Sans avoir le chiffre officiel, sur 3500 habitants, il ne reste pas 10 hommes de 25 à 40 ans à Villers ayant fait un service militaire et aptes au combat à cette date.
Sur ce chiffre, parmi les plus dynamiques, une quantité importante a été discrètement pressentie pour savoir si le moment venu, il était possible de compter sur leur dévouement.
Pour le reste, il était certain que le jour J, ils viendraient grossir les rangs.
Certes, c’était peu mais beaucoup, étant donné que nous ne disposions pas d’armement à l’exception de quelques pistolets.
Les camarades contactés avaient servi en 1940 dans toutes les armes de l’armée française, les plus appréciés étaient ceux venant de l’Infanterie qui savaient se servir des armes portatives et utiliser le terrain.
Nous ne pouvions procéder à aucun entraînement de masse puisque tout se déroulait dans la clandestinité.
Les collaborateurs et les dénonciateurs auraient tôt fait d’en averti la Gestapo.
Enfin, nous n’avions pas le choix : il fallait accrocher l’ennemi en temps opportun sans préparation et avec ce dont nous disposions.
Notre potentiel le plus marquant tenait en un moral à toute épreuve ; toutefois, c’était peu devant un ennemi armé jusqu’aux dents.
En notre faveur, le soutien de la population et la connaissance des lieux.
Plusieurs réseaux existaient à Nesle : les Francs Tireurs, le Front National et l’OCM (l'Organisation civile et militaire). Tous ces Résistants se connaissaient, agissaient pour saper le moral de l’Occupant.

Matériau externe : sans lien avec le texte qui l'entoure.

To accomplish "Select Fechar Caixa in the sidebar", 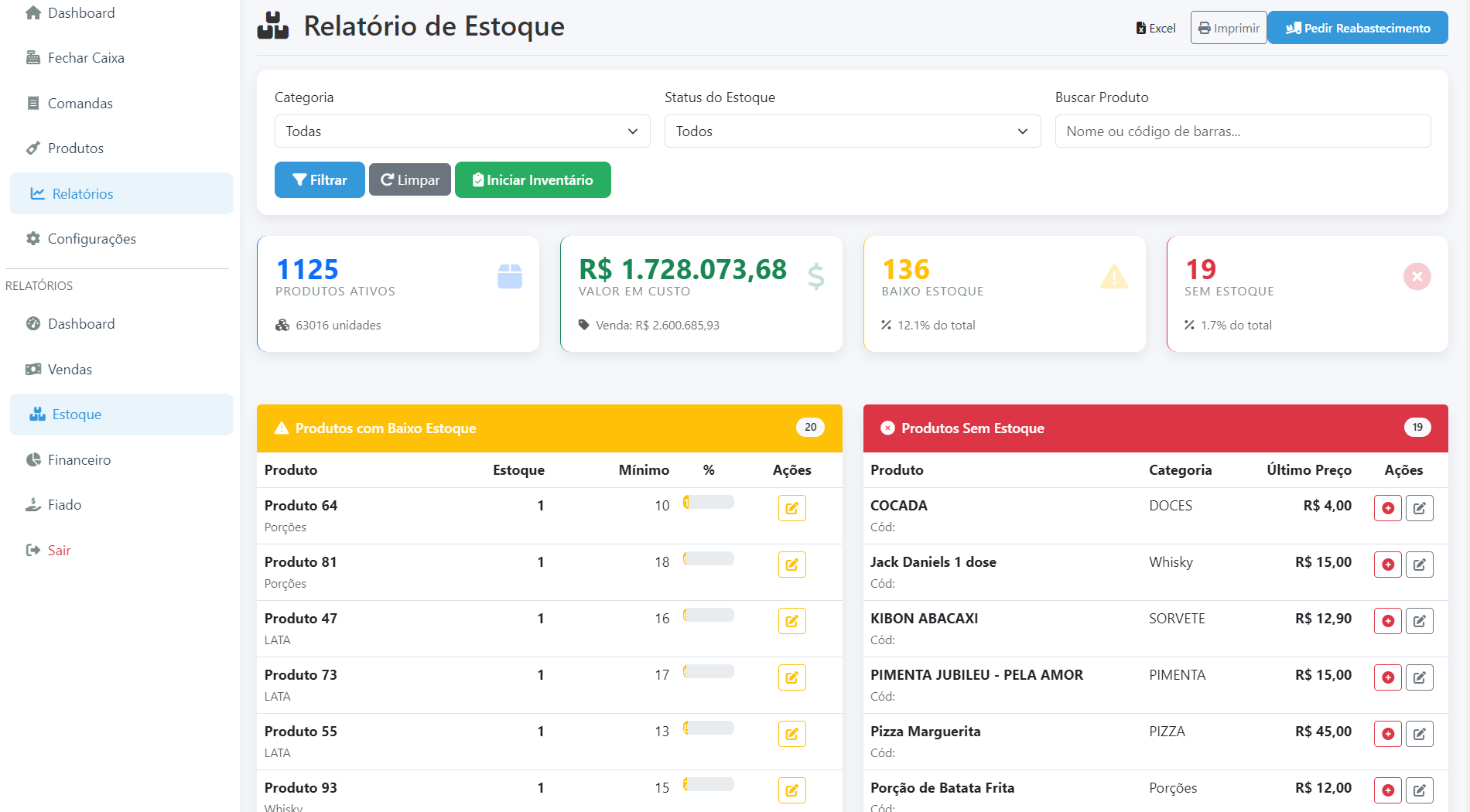I will (85, 58).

Le responsable local de la Résistance était Mr Henri DIEU qui tenait le café « au Lion d’or » sur la place d’armes. Alfred TERREUX, électricien, rue du faubourg St Léonard, était aussi un grand résistant : il n’hésitait pas à participer à la distribution de tracts et d’affiches. Son apprenti, Pierre DENJEAN, 18 ans, plus connu sous le nom de « Pierrot », faisait partie des FTP comme Michel PECQUET. Il y avait des planques un peu partout en ville, notamment chez Mr René RANSON, propriétaire du café « A l’écu de France ». Les Résistants pouvaient compter sur des aides comme celle d’Achille LANGLET, responsable militaire.

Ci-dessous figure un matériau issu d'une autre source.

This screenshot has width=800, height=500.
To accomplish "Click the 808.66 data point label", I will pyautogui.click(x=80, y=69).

Pierre LE ROY était également un Résistant de la première heure. C’est lui qui a posé la bombe provoquant l’explosion de la distillerie de Nesle le 11 novembre 1943. Pierre DENJEAN Alfred TERREUX, Firmin un autre résistant, Michel PECQUET furent arrêtés le 18 novembre 1943 suite à un piège tendu par les Allemands, par l’intermédiaire d’un milicien se faisant passer pour un évadé de la prison de Doullens, voulant rejoindre l’Angleterre. Ils furent conduits au siège de la Gestapo à Amiens rue Jeanne d’Arc où ils subirent de nombreux interrogatoires, souvent violents. Le lendemain, ce fut au tour de Victor ROULLE, qui avait fourni la bombe.

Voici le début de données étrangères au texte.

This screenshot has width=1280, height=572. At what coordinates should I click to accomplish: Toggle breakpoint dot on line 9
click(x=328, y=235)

Pierre LE ROY sa femme et sa fille « Nenette » furent arrêtés à leur tour le 30 novembre. Pierre LE ROY fut exécuté le 17 janvier 1944 dans les fossés de la Citadelle d’Amiens. Sa fille, fut déportée à Auschwitz d’où elle eut la chance de revenir. Michel PECQUET fut emmené dans un camp de concentration près de Hambourg, il n’en reviendra que le 29 mai 1945.
Alfred TERREUX, suite au bombardement de la prison d’Amiens, réussit à se sauver mais revient à la Citadelle se constituer prisonnier, craignant des représailles contre ses copains et les habitants de Nesle. Il fut ensuite transféré à Paris puis au camp de Natzweiler – Struthof en Alsace d’où il repart le 6 septembre pour Dachau où il succombe le 12 avril 1945.
La ville de Nesle a été décorée de la croix de guerre 1939 – 1945 avec étoile d’argent le 12 novembre 1948.
Extraits du tome II Nesle, histoire de ville, histoire de France 1920-1970 de M. Pierre Leroy (1998)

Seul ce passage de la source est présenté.